= Requirements =
Convert the data below into a JSON list of strings, with one string per line and no entries for blank lines. Leave the pictures out.

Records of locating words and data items
:::::

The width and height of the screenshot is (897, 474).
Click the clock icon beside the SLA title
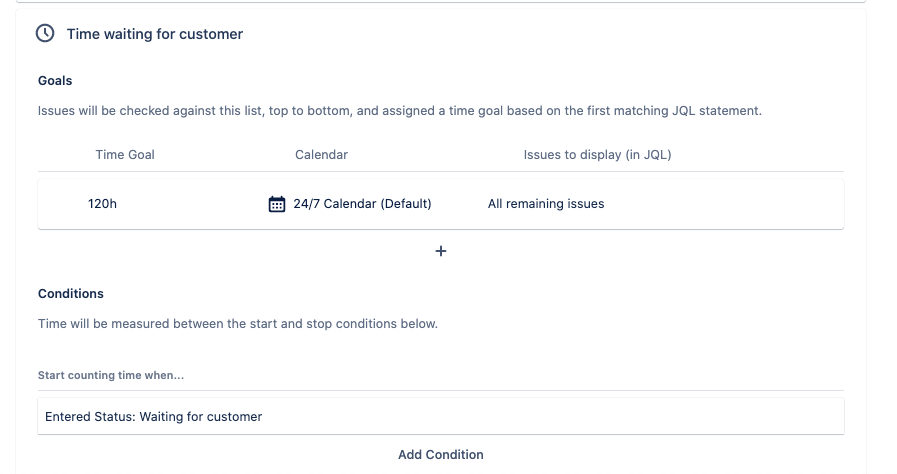[x=45, y=33]
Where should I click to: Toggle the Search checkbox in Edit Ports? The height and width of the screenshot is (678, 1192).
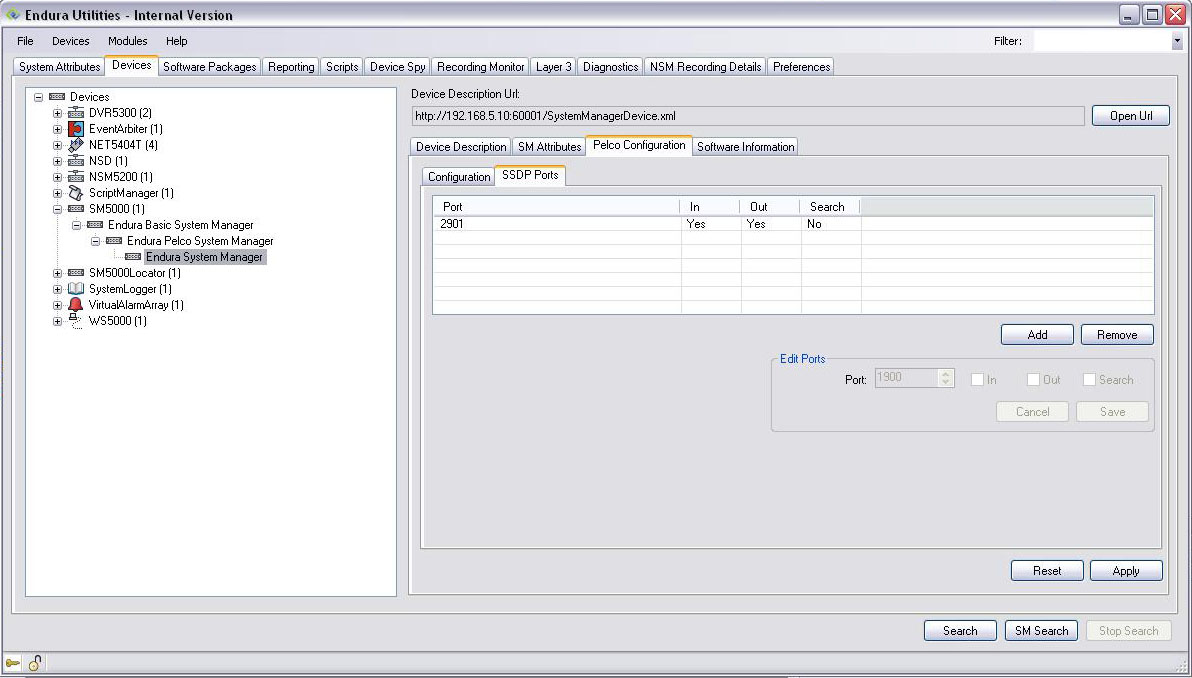click(x=1089, y=380)
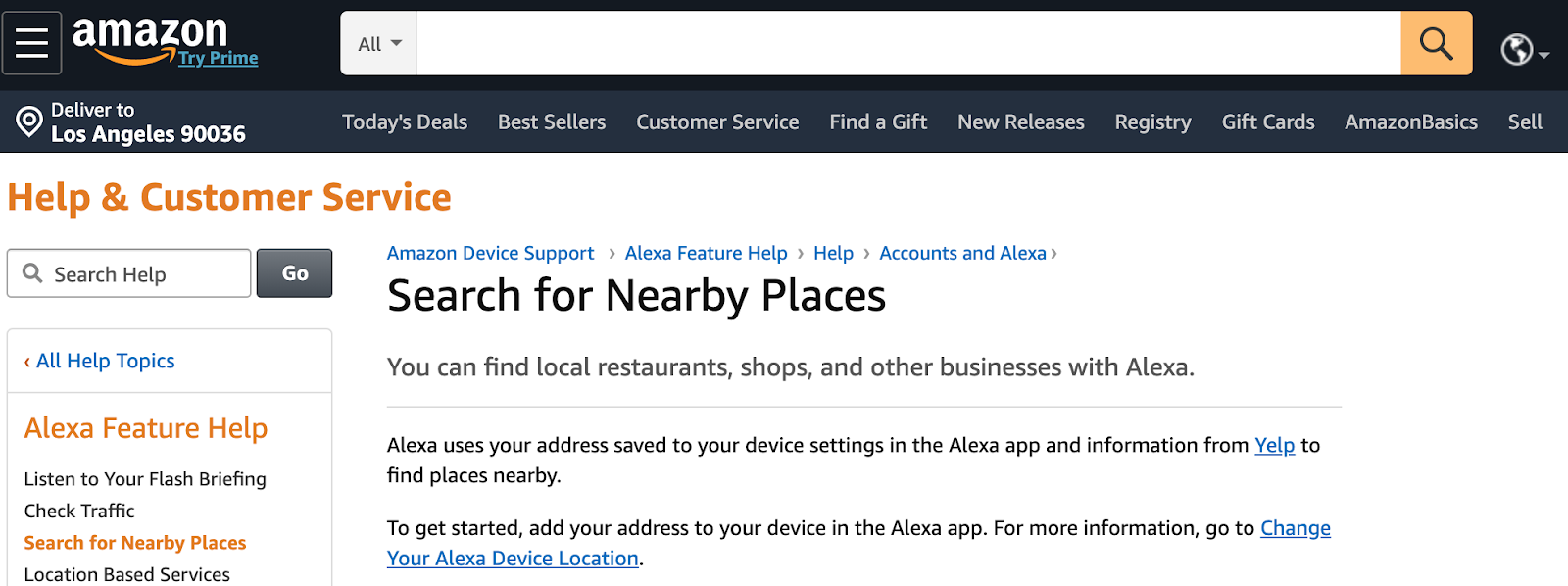Click the Deliver to location pin icon
This screenshot has height=586, width=1568.
coord(29,122)
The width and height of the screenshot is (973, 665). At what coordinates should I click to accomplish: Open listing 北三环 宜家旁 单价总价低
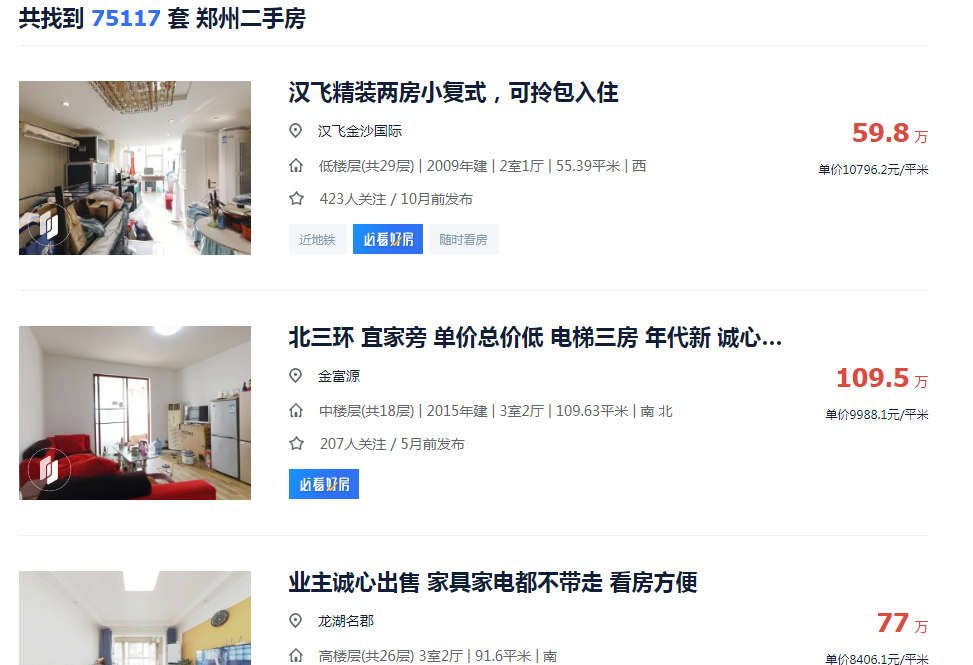tap(535, 337)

:::::

= Answer to this exercise =
[
  "The width and height of the screenshot is (897, 474).",
  "Click the clock icon beside the SLA title",
  "[x=45, y=33]",
  "Where should I click to: Toggle the Search checkbox in Edit Ports? The height and width of the screenshot is (678, 1192).",
  "click(x=1089, y=380)",
  "Click the Deliver to location pin icon",
  "This screenshot has height=586, width=1568.",
  "coord(29,122)",
  "The width and height of the screenshot is (973, 665). At what coordinates should I click to accomplish: Open listing 北三环 宜家旁 单价总价低",
  "tap(535, 337)"
]